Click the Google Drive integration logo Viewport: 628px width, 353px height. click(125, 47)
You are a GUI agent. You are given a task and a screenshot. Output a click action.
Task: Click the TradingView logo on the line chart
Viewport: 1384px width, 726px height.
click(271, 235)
* * * * *
§ **Exercise aim**
Could you copy every record above exactly as it stands?

§ **Answer for the task**
Click the Google Drive integration logo Viewport: 628px width, 353px height. click(125, 47)
You are a GUI agent. You are given a task and a screenshot. Output a click action.
Task: Click the TradingView logo on the line chart
Viewport: 1384px width, 726px height.
click(271, 235)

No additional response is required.